* ACTIVITIES *
• A. Name each drug that the text on Alzheimer's disease says the FDA has approved for treating the disease.
• B. Write the next part of the text on Alzheimer's disease, picking up after its final sentence.

* TEXT PROVIDED *
··········
Diagnosis is difficult especially in the early stages since some of the symptoms are consistent with mild cognitive impairments that are a normal part of the ageing process. Health care professionals can use a threefold approach to diagnose the disease (Whitehouse & Maurer, 2010). The first is dementia, which is characterized by loss of intellectual abilities to such an extent that the person’s personal and professional life is affected. The second is the onset of the symptoms identified as warning signs of AD. Finally, all the other specific causes of dementia should be excluded. By ruling out all the other disorders that can bring on similar symptoms, the conclusion can be reached that a person is suffering from AD. Brain scans can be used to confirm the presence of AD since these scans can show alterations in brain structure which are consistent with AD. A CAT scan will reveal a shrunken brain with some tissue indentations.
As of the moment, there is no known cure for Alzheimer’s disease and it is impossible to reverse the condition. However, there are treatments that can be used to alleviate most of the severe symptoms of the disease and enable the person with Alzheimer’s disease to cope with the disease. Medical treatment can be used to slow the progress of the disease and reduce the behavioral problems associated with AD (Shan, 2013).
The FDA has approved four drugs for the treatment of AD and they are Donepezil, Rivastigine, Galantamine, and Memantine (Shan, 2013). Except for Memantine, the other drugs work by enhancing the level of acetylcholine thereby increasing the level of cell-to-cell communication in the brain. This enhances brain function and temporarily improves cognition. These drugs can be used for treating mild to moderate AD. Memantine is used for treatment of moderate to severe AD. This drug blocks the action of glutamate, which is the chemical, believed to contribute to the death of neuronal cells. In addition to the AD medication, patients can be given psychotropic drugs to manage behavioral disturbances such as depression, agitation, and psychosis.
··········
* DATASET EXCERPTS *
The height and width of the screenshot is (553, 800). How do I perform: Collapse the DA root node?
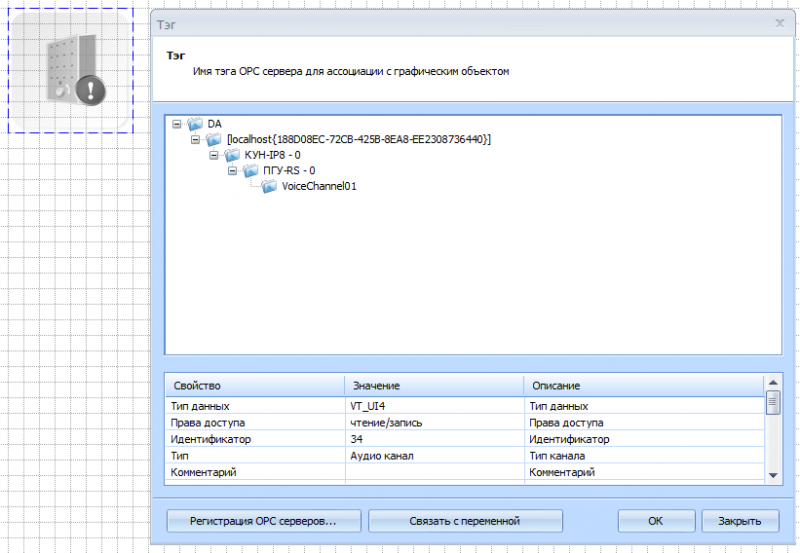point(177,124)
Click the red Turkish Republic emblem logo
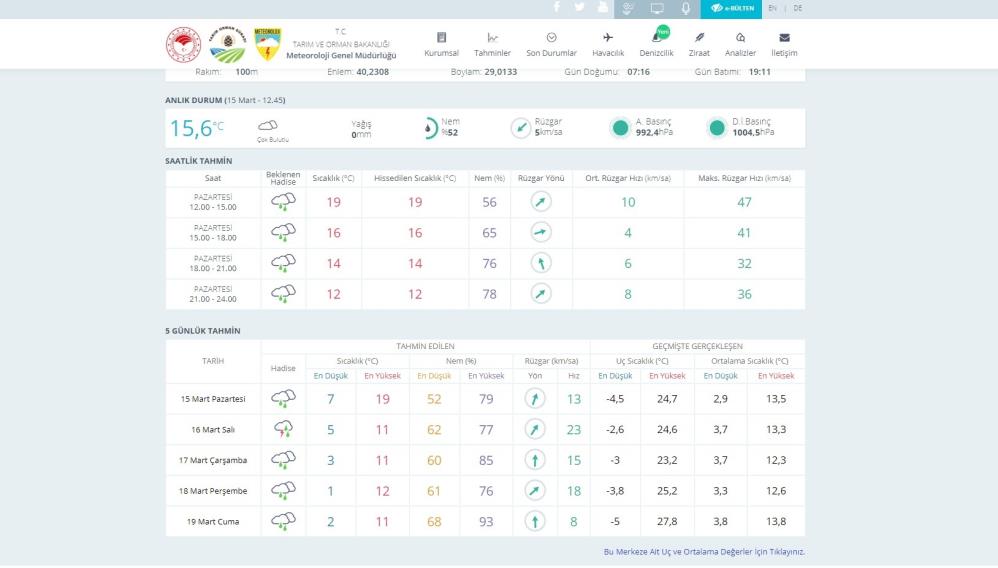 coord(183,44)
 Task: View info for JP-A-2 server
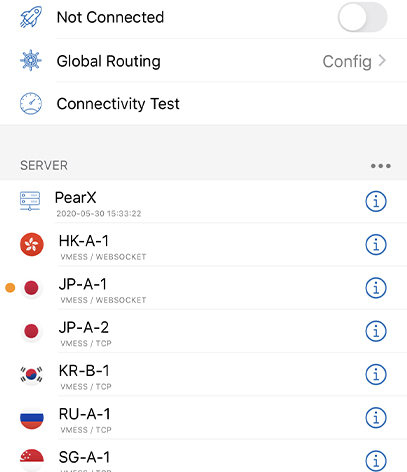coord(376,331)
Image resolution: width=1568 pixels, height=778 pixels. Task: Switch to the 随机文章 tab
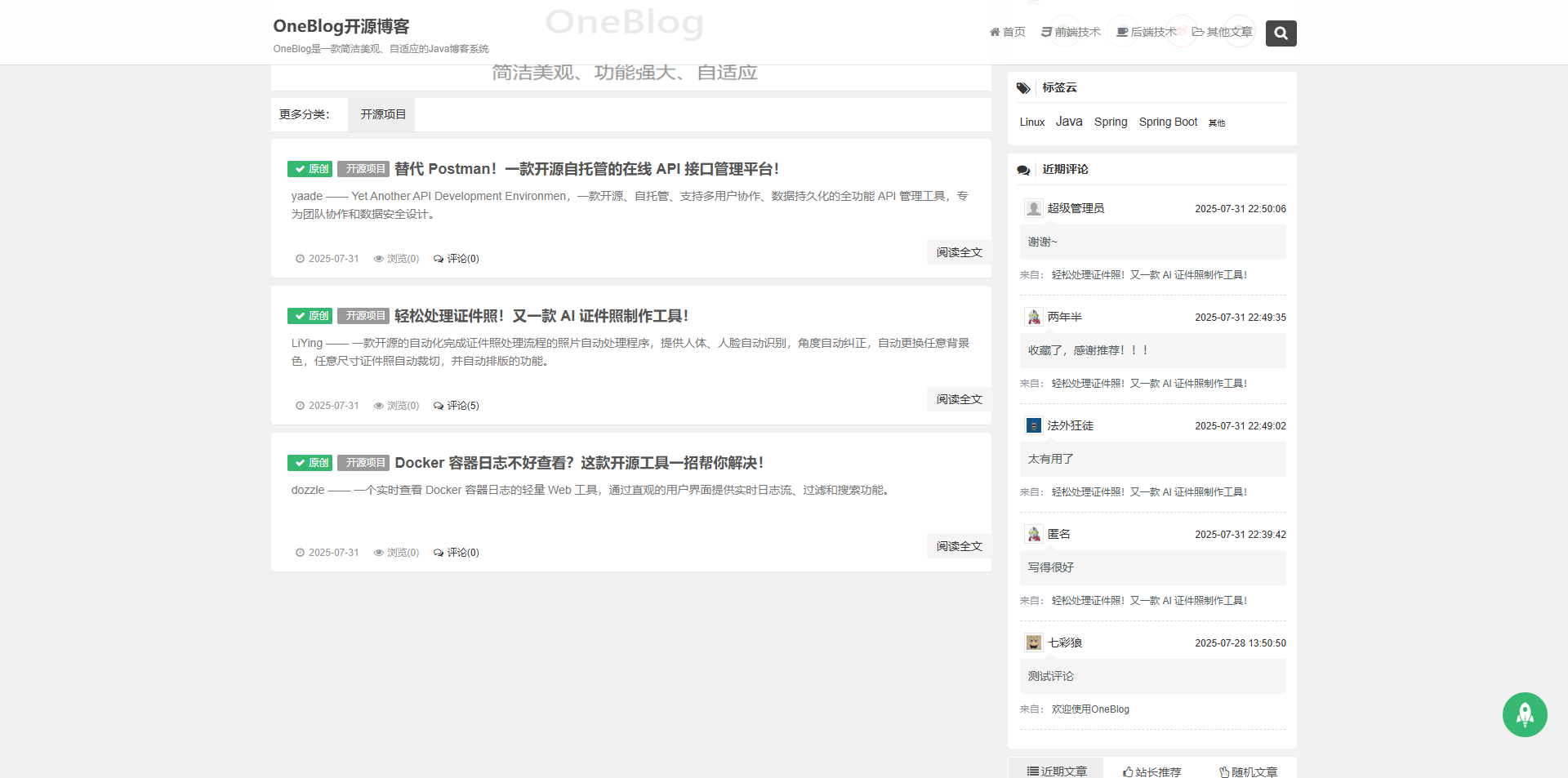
··········
* RESULTS FOR THE EXERCISE *
• A. Donepezil, Rivastigine, Galantamine, Memantine

• B.
Non-pharmacological interventions include maintaining a healthy lifestyle. By eating a healthy, balanced diet, and exercising regularly, a patient can slow the progression of the disease and enjoy a better quality of life (Whitehouse & Maurer, 2010). The patient can also maintain a journal to record daily events and activities that should be done every day. This journal will be useful since it will enable the patient to retain some skills for longer as the disease progressed.
Other Considerations in Managing AD
Special consideration should be given to the family of the patient since thousands of AD patients are cared for by their families. Shan (2013) declares that offering support services to the family is an integral part of the medical management of AD process. The family should be given information and advice on the available treatment options for the patient. Therapy services should also be provided to the family to help them cope with the emotional strain caused by taking care of the patient. The patient and his family should be prepared for the eventual death of the individual due to AD. On average, the time between diagnosis and death is 8years (Shan, 2013). Family members and friends should be offered help as they experience anticipatory grief, which is the grief that occurs when a person is anticipating death.
Alzheimer’s Organization (2013). 10 Early Signs and Symptoms of Alzheimer’s.
Goedert M (2009) Oskar Fischer and the study of dementia. Brain, 132(4), 1102-1111.
Shan, Y. (2013). Treatment of Alzheimer’s disease. Primary Health Care, 23(6), 32-38.
Whitehouse, P.J., & Maurer, K. (2010). Concepts of Alzheimer Disease: Biological, Clinical, and Cultural Perspectives. NY: JHU Press.